Where the line with "U.S. Constitution (180, 900)" appears below, start writing out lines exactly, and finish with the line with "You are a GUI agent. The screenshot is 1366×1691.", which is included; write out nothing else.

(MATERIAL FOR THE TASK begins)

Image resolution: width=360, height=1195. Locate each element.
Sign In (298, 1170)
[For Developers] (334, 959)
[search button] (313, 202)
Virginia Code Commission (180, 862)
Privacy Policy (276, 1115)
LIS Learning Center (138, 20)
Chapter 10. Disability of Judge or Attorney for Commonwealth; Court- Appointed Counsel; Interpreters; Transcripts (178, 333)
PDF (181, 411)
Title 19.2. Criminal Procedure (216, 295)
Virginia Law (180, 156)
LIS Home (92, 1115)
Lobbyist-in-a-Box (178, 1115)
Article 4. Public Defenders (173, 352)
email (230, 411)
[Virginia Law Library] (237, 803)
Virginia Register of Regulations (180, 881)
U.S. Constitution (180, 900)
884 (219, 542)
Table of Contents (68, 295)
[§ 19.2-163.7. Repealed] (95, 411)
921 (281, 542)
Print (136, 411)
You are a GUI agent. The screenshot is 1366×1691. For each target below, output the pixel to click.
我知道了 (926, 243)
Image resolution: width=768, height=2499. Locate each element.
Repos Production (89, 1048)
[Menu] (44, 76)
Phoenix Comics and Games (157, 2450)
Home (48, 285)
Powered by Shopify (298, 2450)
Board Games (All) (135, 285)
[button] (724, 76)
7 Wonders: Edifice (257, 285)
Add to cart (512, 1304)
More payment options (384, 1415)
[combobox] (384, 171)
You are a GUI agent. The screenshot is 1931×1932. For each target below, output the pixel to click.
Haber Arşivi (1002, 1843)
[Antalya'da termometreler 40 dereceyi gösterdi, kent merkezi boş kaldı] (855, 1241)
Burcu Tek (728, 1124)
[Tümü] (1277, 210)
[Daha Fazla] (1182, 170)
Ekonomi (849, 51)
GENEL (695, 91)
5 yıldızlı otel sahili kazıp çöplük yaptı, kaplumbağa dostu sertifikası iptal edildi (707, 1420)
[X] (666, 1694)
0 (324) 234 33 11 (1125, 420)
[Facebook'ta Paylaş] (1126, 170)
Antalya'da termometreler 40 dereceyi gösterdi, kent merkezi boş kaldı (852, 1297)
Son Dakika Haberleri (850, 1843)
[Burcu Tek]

(MATERIAL FOR THE TASK ends)

◆ **EXERCISE ANSWER**
U.S. Constitution (180, 900)
884 (219, 542)
Table of Contents (68, 295)
[§ 19.2-163.7. Repealed] (95, 411)
921 (281, 542)
Print (136, 411)
You are a GUI agent. The screenshot is 1366×1691. For each target below, output the pixel to click.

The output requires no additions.